De retour | 17 juillet 2006

Excusez-moi pour cette absence prolongée, puisque je n'ai rien posté depuis le trois juillet. Mais là j'ai passé une semaine sans ordi aussi, donc voilà,  et pendant cette semaine j'ai lu des bouquins et j'ai dessiné. Des dessins avec de l'aquarelle et que je pense vous montrer ici.
Eh, vous savez quoi? J'ai pris conscience de quelquechose. Vous savez, des fois on se rend compte qu'on est rien du tout, juste une petite poussière qui ne changera rien, et puis voilà, coup de blues. Un individu parmi des milliards. Eh bien, c'est pour ça qu'on veut être différent des autres. Enfin, je sais pas pour les autres, mais... Enfin jsais pas. Et du coup, face à ce besoin d'originalité, de singularité, il y a deux solutions: Devenir célèbre et reconnu dans son milieu, se faire admirer, ou juste devenir célèbre et se faire admirer, ou juste être reconnu et être admiré. Je ne sais pas quelle est la modification de son état d'esprit une fois qu'on a atteint ça. Mais je pense qu'on y risque de prendre la grosse tête et de se croire plus important qu'un autre, voire supérieur. L'autre solution: Devenir heureux. QUand on est heureux, on s'en tape d'être qu'une poussière. On s'en tamponne carrément. On est heureux, c'est tout ce qui compte. J'ai déjà ressenti ça. Un grand bonheur intense, on aimerait que ça finisse jamais, et on est content d'être à sa place. On oublie le reste du monde et on savoure sa petite bulle avant qu'elle n'explose.

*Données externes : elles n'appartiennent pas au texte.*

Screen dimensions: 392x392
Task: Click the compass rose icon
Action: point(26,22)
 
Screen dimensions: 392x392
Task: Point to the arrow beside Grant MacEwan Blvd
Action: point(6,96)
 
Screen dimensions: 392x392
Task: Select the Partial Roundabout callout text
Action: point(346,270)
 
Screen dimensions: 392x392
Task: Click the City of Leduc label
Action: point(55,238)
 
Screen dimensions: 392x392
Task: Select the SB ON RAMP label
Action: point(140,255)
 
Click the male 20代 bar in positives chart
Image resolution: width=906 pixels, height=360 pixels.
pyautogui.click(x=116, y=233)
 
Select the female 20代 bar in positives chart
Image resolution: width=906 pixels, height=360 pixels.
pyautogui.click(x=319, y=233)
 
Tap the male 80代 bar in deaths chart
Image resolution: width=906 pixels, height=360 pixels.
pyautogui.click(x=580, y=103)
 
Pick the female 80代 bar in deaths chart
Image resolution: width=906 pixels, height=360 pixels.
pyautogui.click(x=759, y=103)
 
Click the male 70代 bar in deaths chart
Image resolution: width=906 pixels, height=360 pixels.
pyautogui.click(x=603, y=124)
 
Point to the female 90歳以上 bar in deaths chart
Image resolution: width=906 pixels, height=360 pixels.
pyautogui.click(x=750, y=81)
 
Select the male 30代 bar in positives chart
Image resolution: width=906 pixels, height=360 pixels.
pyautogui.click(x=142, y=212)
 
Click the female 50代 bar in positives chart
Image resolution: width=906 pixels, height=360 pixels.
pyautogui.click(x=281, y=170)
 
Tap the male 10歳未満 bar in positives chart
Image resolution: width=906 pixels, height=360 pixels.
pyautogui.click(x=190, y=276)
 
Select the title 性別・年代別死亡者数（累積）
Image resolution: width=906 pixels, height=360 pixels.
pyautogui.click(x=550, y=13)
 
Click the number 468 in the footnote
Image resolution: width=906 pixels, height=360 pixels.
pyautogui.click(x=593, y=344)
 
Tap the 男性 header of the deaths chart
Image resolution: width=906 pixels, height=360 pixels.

Publié par boiseime à 13:55:34 dans textes | Commentaires (0) |

Ennui | 23 juin 2006

Je déteste ça. Ces moments où tout ce que l'on peut faire là, c'est des choses que l'on a pas envie de faire. Parce que ce sont juste des choses qui vous feront passer le temps. Je préfère ces moments dont on profite un maximum parce qu'on sait que ça va pas durer éternellement. Ces moments-là sont souvent des moments qu'on passe avec les autres. Mais pas n'importe quels autres. Je ne vais pas assez vers les autres, c'est dommage. Mais bon, je peux pas changer mon caractère. vous savez, ces moment où on est là, ensemble, qu'on se marre et qu'on parle, et puis on est bien.
J'adore ça. Et après les gens disent que je suis un solitaire. C'est le cas, remarque. Mais c'est pas ma volonté. Non parce que quand on me connaît, je suis quelqu'un de très gentil vous savez, même avec les gens que j'aime pas beaucoup. Récemment, une amie m'a avoué que quand on s'est rencontrés, j'avais l'air d'être un gars qui fallait pas venir faire chier et qui était très bien tout seul, oh lieu qu'en fait non, mais c'était l'image que je lui avais donné quand on se connaissait pas encore beaucoup. Ça m'a vraiment marqué.
Ce texte n'est pas vraiment intéressant. Du moins pour vous. Mais il me fait passer le temps. Ces moments dont je parle, au début de ce texte, que je déteste, où je ne peux faire que des choses qui ne font que passer le temps plus vite, c'est ces moments que je passe tout seul. Tout seul, tout seul, tout seul. Enfin bon…
Bon bah maintenant que j'ai fini d'écrire ce texte sans intérêt va falloir que je fasse quelquechose pour passer le temps... Au lieu que la seule chose dont j'ai envie c'est passer du temps avec des gens qui me sont précieux et de m'éclater avec eux. Vous me direz là jsuis avec ma mère, et elle m'est très précieuse, mais bon, je m'emmerde quand même.
Bon allez au revoir.
Désolé pour ce texte sans intérêt, mais ça me faisait passer le temps. Vous me direz, je pourrais très bien enregistrer ce texte sur un traitement de texte et ne pas vous le publier.
Merde. Ça me fait chier de passer mon temps à faire passer le temps plus vite au lieu que je peux crever demain. Je préfererais m'éclater avec mes ami(e)s.
Je mets "e" entre parenthèse parce que j'ai pas mal d'amies filles en fait. Ptêt plus que d'amis garçons. C'est pas que j'en ai pas hein, mais moins. J'ai l'impression. Enfin je parle de vrais amis hein, pas juste des connaissances, sinon j'en ai plein des amis garçons. Mais mes amis sincères sont surtout des filles. Marrant. Je crois que c'est parce qu'elles se lient plus facilement d'amitié sincère que les garçons. Enfin j'en sais rien, en plus on s'en fout, de toutes façons c'est pas intéressant ce que je raconte, alors j'arrête, ce texte est vraiment sans intérêt. Salut.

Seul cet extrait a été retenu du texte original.